WHAT YOU WILL DO - Arrange the lines of the listing below, from the line containing "709x547 pixels. How" through the end of the listing, as a JSON list of strings with one string per line. Leave out blank lines and pictures.

GIVEN DATA -
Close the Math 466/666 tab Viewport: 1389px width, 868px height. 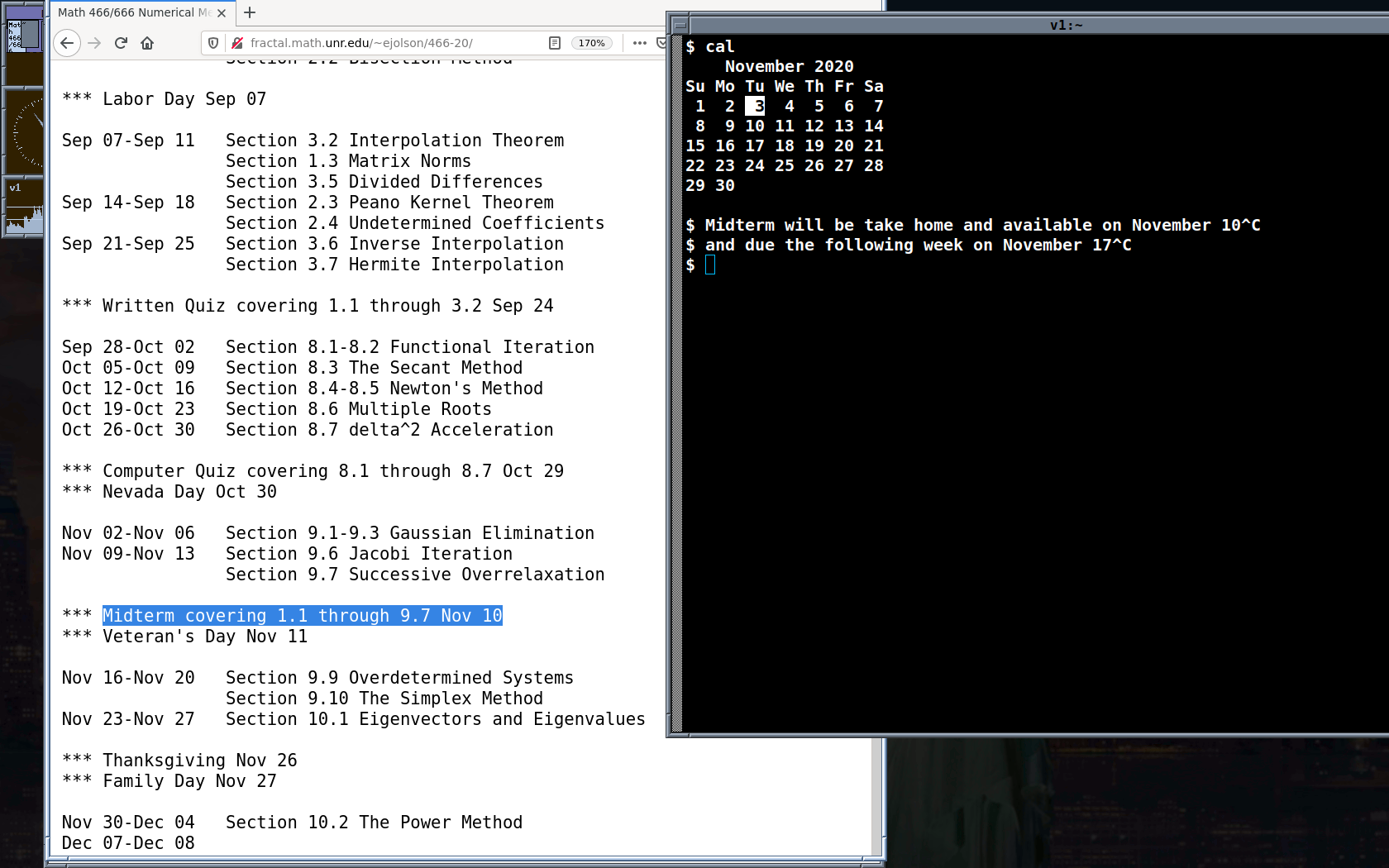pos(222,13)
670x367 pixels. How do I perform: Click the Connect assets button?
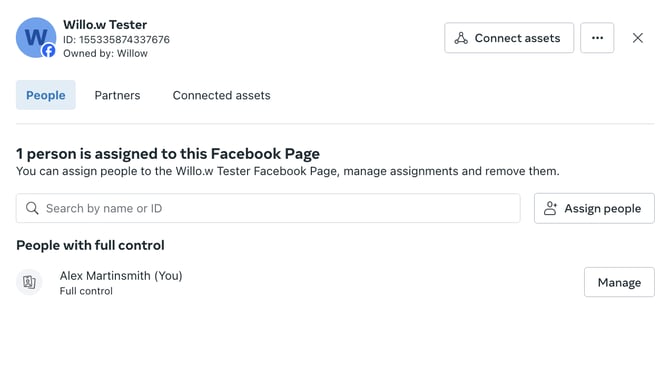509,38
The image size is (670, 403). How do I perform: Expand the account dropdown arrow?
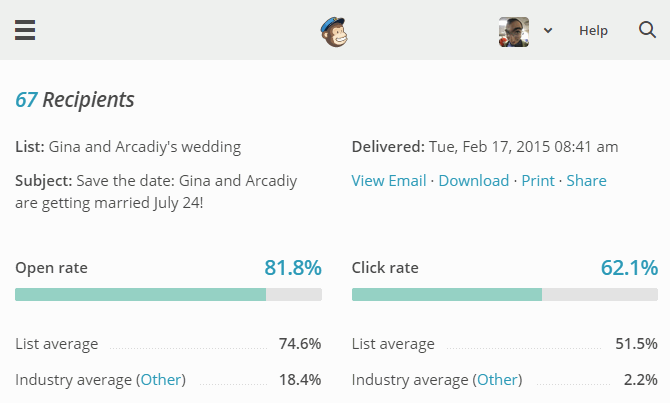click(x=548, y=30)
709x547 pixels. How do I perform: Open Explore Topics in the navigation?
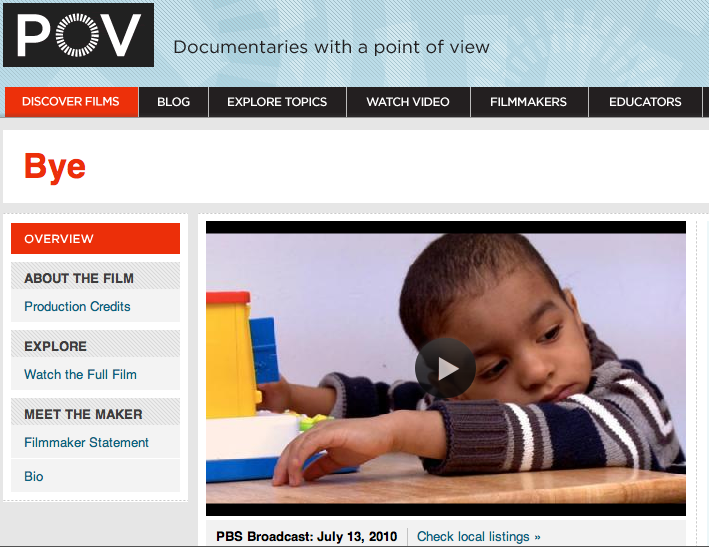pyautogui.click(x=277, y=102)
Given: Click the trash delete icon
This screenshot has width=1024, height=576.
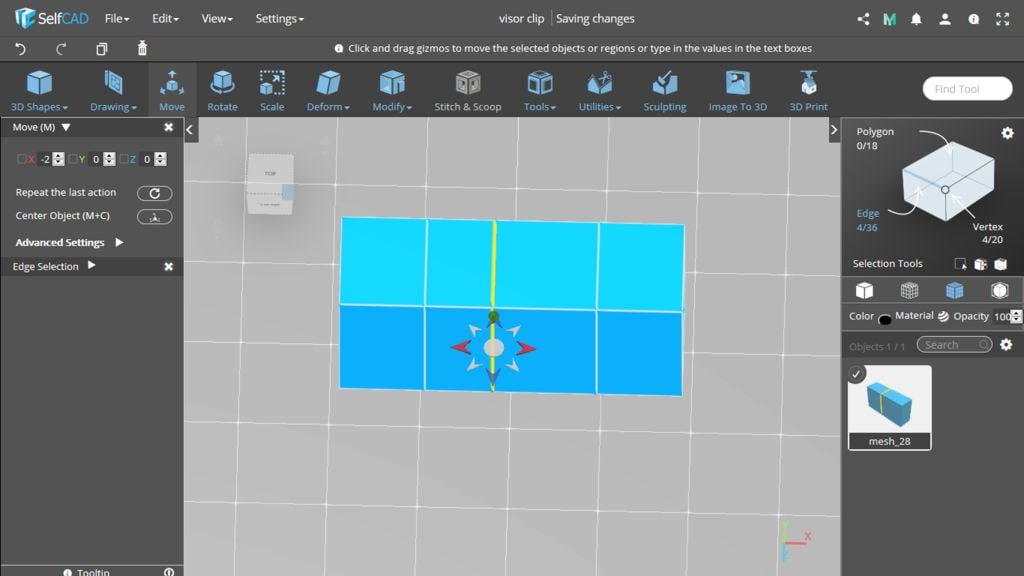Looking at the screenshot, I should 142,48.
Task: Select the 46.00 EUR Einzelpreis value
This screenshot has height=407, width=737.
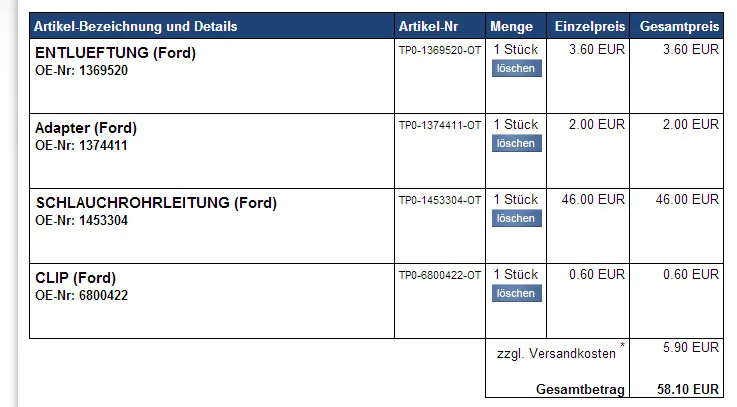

RESULT -
[
  "709x547 pixels. How do I perform: Open Explore Topics in the navigation?",
  "pyautogui.click(x=277, y=102)",
  "Given: Click the trash delete icon",
  "This screenshot has width=1024, height=576.",
  "Looking at the screenshot, I should 142,48.",
  "Task: Select the 46.00 EUR Einzelpreis value",
  "This screenshot has height=407, width=737."
]